A Tennessee court ruled that a will containing a gift to a church was valid even though the deceased was suffering from a mild form of senile dementia at the time she signed the will. An elderly woman (the “deceased”) executed a will in which she left a portion of her estate to her church. A relative challenged the validity of the will, claiming that the deceased was suffering from senile dementia when the will was signed. The deceased’s doctor testified that he had treated the deceased for several years, and that “slowly over the course of time when I began treating her, she slowly developed progressively worse dementia.” The doctor conceded that he had not seen the deceased during the final two years of her life, but he testified that he “expected that her mental and emotional condition would have deteriorated during that time.” The relative offered evidence that the deceased had been diagnosed with senile dementia three years before signing her will, and that such a condition worsens with time. She introduced several hospital and nursing home documents indicating that the deceased was confused and disoriented at times. She also offered evidence of the deceased’s unusual behavior, and to being confused as to the identity of some persons. She offered evidence that the deceased had “good days and bad days.” Despite this evidence, the trial court ruled that the relative failed to prove that the deceased lacked the mental competency to execute a will, and the case was appealed.
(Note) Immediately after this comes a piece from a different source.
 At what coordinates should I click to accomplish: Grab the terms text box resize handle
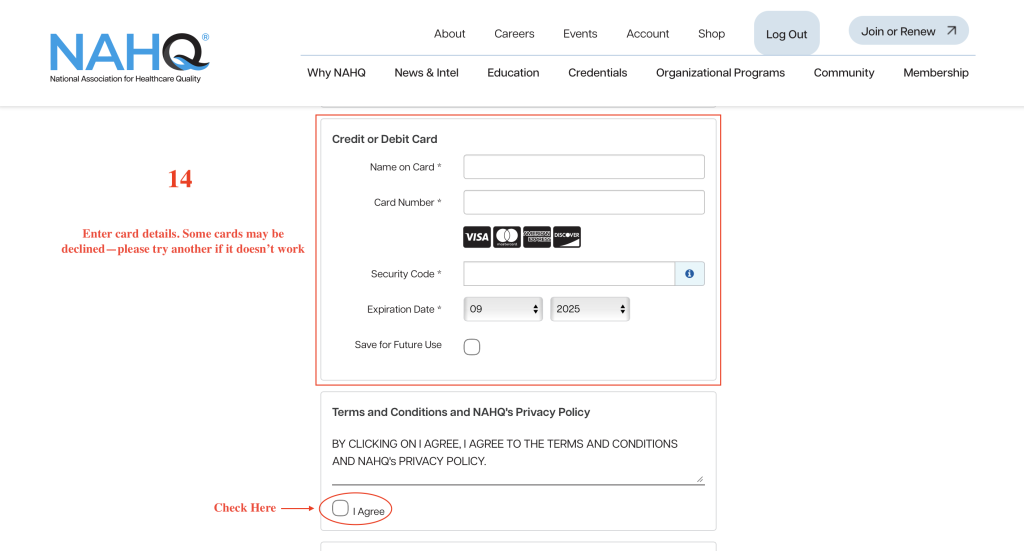coord(700,479)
The court began its opinion by noting that “while evidence regarding factors such as physical weakness or disease, old age, blunt perception or failing mind and memory is admissible on the issue of testamentary capacity, it is not conclusive and the testator is not thereby rendered incompetent if her mind is sufficiently sound to enable her to know and understand what she is doing.” It noted that “where the maker of the will is aged, sick and infirm or unable to read and write by reason of blindness or illiteracy,” the executor has “the burden of showing the testator comprehended the contents of the will at the time of execution.” The court concluded that this test was met. It pointed to the following factors: (1) The attorney who prepared the will testified that the deceased specifically informed him of what she wanted in her will. He was satisfied that “she knew what property she had and the disposition she wanted to make of it.” (2) The deceased signed the will in her room at a nursing home, and a woman who was present at the signing testified that the deceased told her that “she understood what she was doing in the will.” (3) Staff members at the nursing home testified that the deceased had the capacity to make a will at the time she signed it. (4) The executor presented documentary evidence that the deceased was alert and oriented as to time and place.
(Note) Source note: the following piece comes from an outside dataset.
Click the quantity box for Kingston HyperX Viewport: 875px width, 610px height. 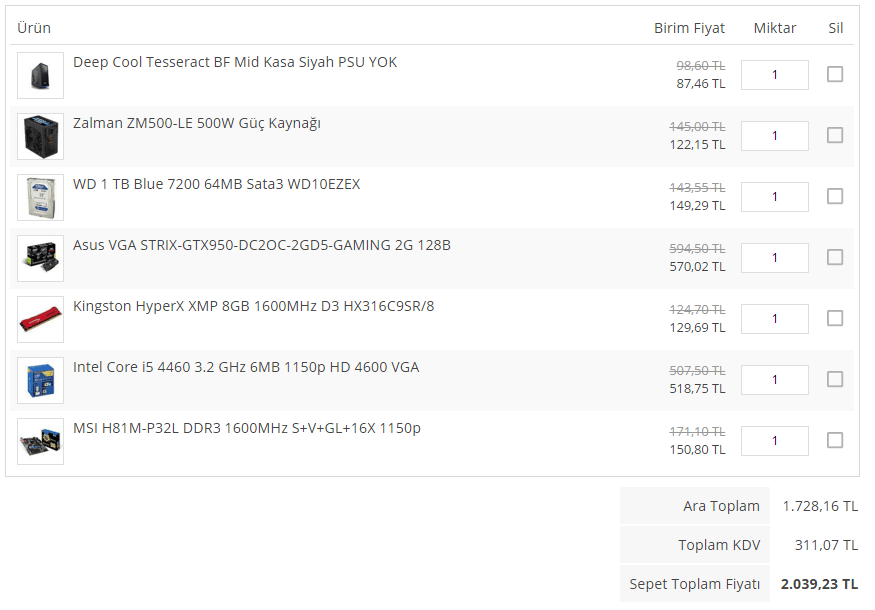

Application. This case addresses important questions of the mental capacity to make a will and the kinds of evidence that the courts will consider in making such a determination. As our society ages, such cases will become more frequent, and many will involve gifts to churches. This case illustrates how there may be conflicting evidence regarding an elderly person’s mental capacity. It also demonstrates that the standard of mental capacity to sign a will is relatively low, and that persons exhibiting some of the symptoms of senile dementia may have sufficient capacity to sign a will so long as there is credible evidence that (1) they had a basic understanding of the nature of their assets and the contents of the will, (2) they were familiar with their relatives, and (3) the will’s distribution of their estate reflected their wishes. The deciding factor in such cases is the strength of the testimony of persons who were close to the deceased at the time the will was signed, including doctors, neighbors, friends, family, and nursing home staff. Street v. Waddell, 3 S.W.3d 504 (Tenn. App. 1999).